* _EXCERPT PROVIDED_
# Moving tokens game

I've been thinking about the following two player game played on a 3x3 grid:

• Red goes first and players alternate in taking turns.
• Red moves tokens horizontally right.
• Blue moves tokens vertically down.
• Each turn, a player selects a token of their colour and moves it by one cell in the corresponding direction. If an opponent's token is in the target cell then it gets captured and returned to its starting position (top row for blue and left column for red). After a capture the current player can choose to move again, but this is optional.
• If a token exits the grid then that token cannot be used again.
• The first player to remove all their tokens from the grid wins the game.

Who will win if both players play optimally? Bonus: who wins in the equivalent 4x4 game?

• Uhh... when does the game end? Right now the answer seems to be, trivially, "both players score 2 points in every game".
– Deusovi
Mar 7, 2023 at 13:54
• fixed it now. First to remove all their tokens wins. Mar 7, 2023 at 13:57
• "If an opponent's token is in the target cell then it gets returned to the starting position" - is 'it' the token in the target cell, or the token being moved?
– Deusovi
Mar 7, 2023 at 13:57
• the opponent's token in the target cell gets returned Mar 7, 2023 at 13:58
• Does the player who takes a token have to move again? From the phrasing it looks like they can choose not to, which may be an advantage. Mar 7, 2023 at 14:10

Using optimal strategy,

the game never ends.

Let's start by assuming red has a winning strategy and ignore any moves we can prove aren't winning. For example,

any position where blue can obtain the mirrored position can not be winning for red.

* _DATA_
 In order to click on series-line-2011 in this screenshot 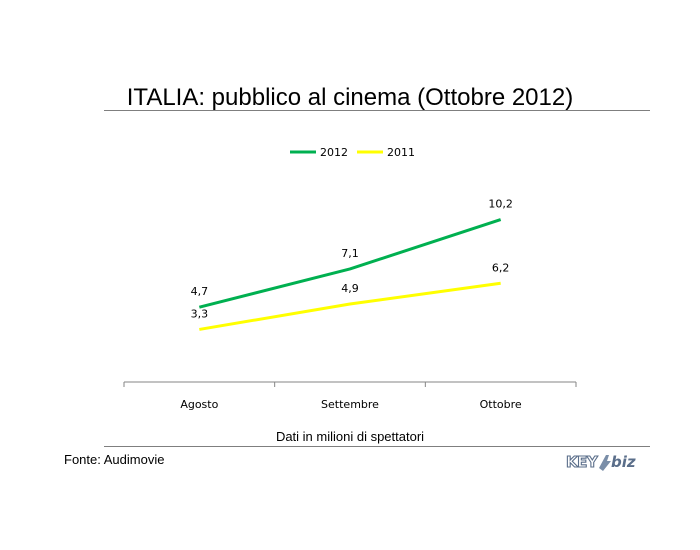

* _QUESTIONS ON THE MATERIAL_
**1)** Quote the passage of the token game thread between "I've been thinking" and "equivalent 4x4 game?", inclusive.
**2)** Continue the token game thread, starting right after its final sentence.
The listing above is separate from the token game thread.

* _REPLIES_
**1)**
I've been thinking about the following two player game played on a 3x3 grid:

• Red goes first and players alternate in taking turns.
• Red moves tokens horizontally right.
• Blue moves tokens vertically down.
• Each turn, a player selects a token of their colour and moves it by one cell in the corresponding direction. If an opponent's token is in the target cell then it gets captured and returned to its starting position (top row for blue and left column for red). After a capture the current player can choose to move again, but this is optional.
• If a token exits the grid then that token cannot be used again.
• The first player to remove all their tokens from the grid wins the game.

Who will win if both players play optimally? Bonus: who wins in the equivalent 4x4 game?

**2)**
I'll refer to the tokens closest to the opposing home row as the inner tokens and the other two as the outer tokens. To begin with, if red starts by moving the inner token,

blue can capture it and have the same position.
 |v|v|  | |v|
 |>| | >|v| |
>| | | >| | |

Then in the case where red moves the outer token first, if blue moves the inner token

they lose.
 | |v|  | |v|
>|v| | >|v| |
 |>| |  | |>|
If blue the moves the outer token they lose immediately.
 | | |  |v|v|
>|v|v|  | | |
 | |>|  | |>|
But if they move the inner token they still lose.
 | |v|  | |v|
>| | |  |>| |
 |v|>|  |v|>|

 | |v|  | |v|
 |>| |  |>| |
 | |>|  | | |

That leaves the case where both players move the outer token first. If red then moves the inner token

blue can once again capture it and have the same position, so this is also not winning.
 |v| |
 |>|v|
 |>| |

 | | |
>|v|v|
 |>| |

If instead red moves the outer token again

blue is forced to capture or they lose immediately like before.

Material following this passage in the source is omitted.